Sempre con fe' sincera,
la mia preghiera
ai santi tabernacoli salì.
Sempre con fe' sincera
diedi fiori agli altar.
Nell'ora del dolore
perché, perché Signore,
perché me ne rimuneri così?
Diedi gioielli
della Madonna al manto,
e diedi il canto
agli astri, al ciel, che ne ridean più belli.
Nell'ora del dolore,
perché, perché Signore,
perché me ne rimuneri così?
Il “Vissi d’arte”, celeberrima aria della “Tosca”, opera completata nell’ottobre
del 1899 da Giacomo Puccini, su
libretto di Giuseppe Giacosa e Luigi Illica, era il cavallo di battaglia
della zia Concettina, sorella di mia nonna paterna, cantante lirica per
passione. Quando nonna Gianna ci lasciò, nel settembre del 2008, ricordo ancora
che la cantai anch’io tra me e me tutto il tempo del funerale, sussurrandola
come una supplica di incomprensione, un’ammonizione al più disperato “perché”

* _Blocco dati_
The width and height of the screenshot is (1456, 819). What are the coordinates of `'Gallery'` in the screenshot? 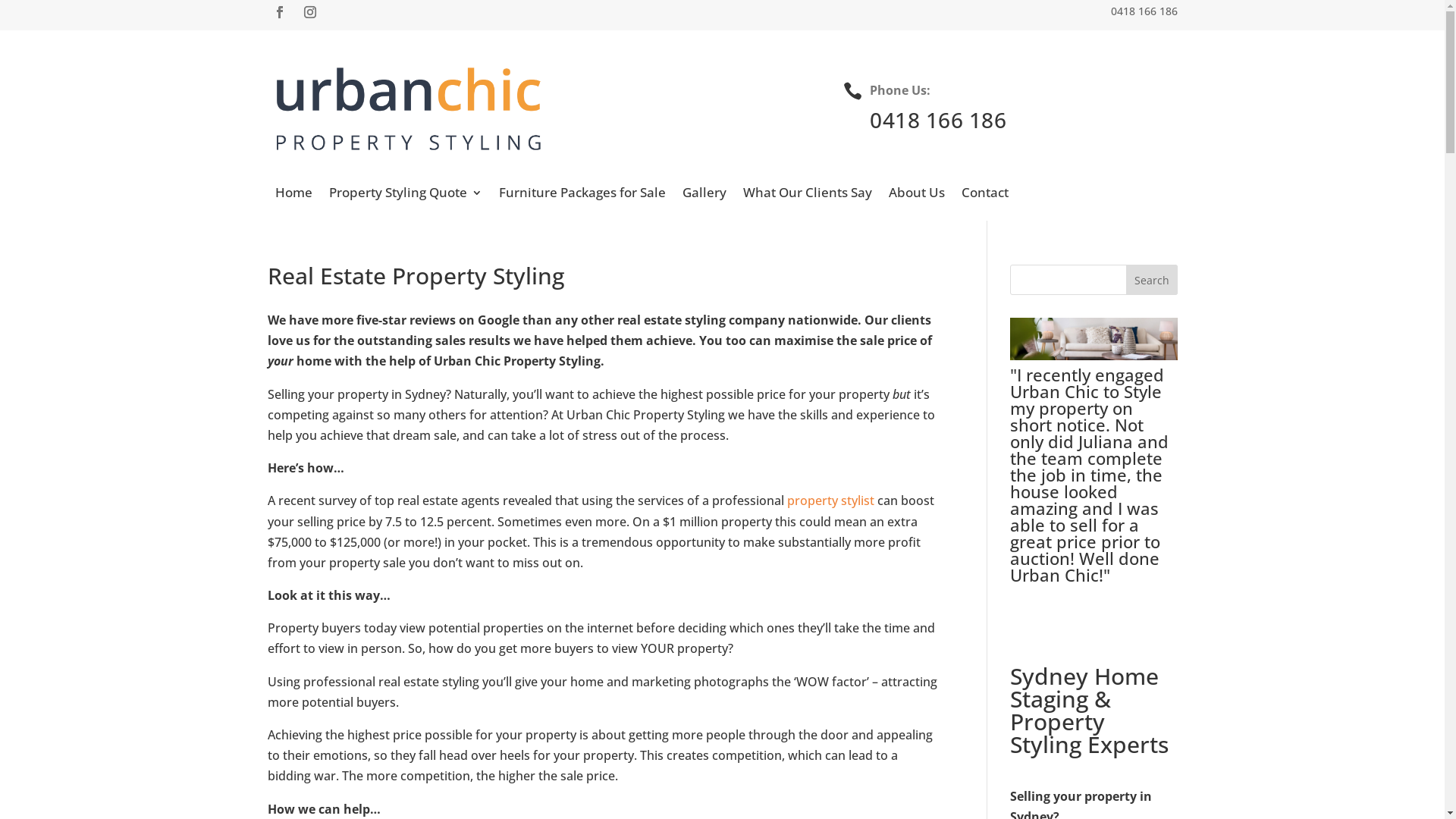 It's located at (704, 195).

* _Consegna 1_
Riassumi il testo estratto in due frasi.
* _Consegna 2_
Per favore, riscrivi come elenco puntato tutti i versi che nel testo estratto precedono «Il “Vissi d’arte”», conservandone i fatti principali.
* _Consegna 3_
Elenca tutte le persone chiamate per nome nella parte in prosa del testo estratto.

* _Risposta scritta 1_
I versi dell'aria ricordano una preghiera rivolta sempre con fede sincera ai santi tabernacoli e i fiori, i gioielli e il canto offerti agli altari, alla Madonna e al cielo, e nell'ora del dolore chiedono al Signore perché questa sia la ricompensa. Chi scrive spiega che il "Vissi d'arte" della "Tosca" di Puccini era il cavallo di battaglia della zia Concettina e ricorda di averlo cantato tra sé e sé per tutto il funerale di nonna Gianna, nel settembre del 2008.

* _Risposta scritta 2_
- Ha sempre rivolto con fede sincera la propria preghiera ai santi tabernacoli.
- Ha offerto fiori agli altari.
- Ha donato gioielli al manto della Madonna.
- Ha dato il canto agli astri e al cielo, che ne ridevano più belli.
- Nell'ora del dolore chiede al Signore perché questa sia la ricompensa.

* _Risposta scritta 3_
- Giacomo Puccini
- Giuseppe Giacosa
- Luigi Illica
- zia Concettina
- nonna Gianna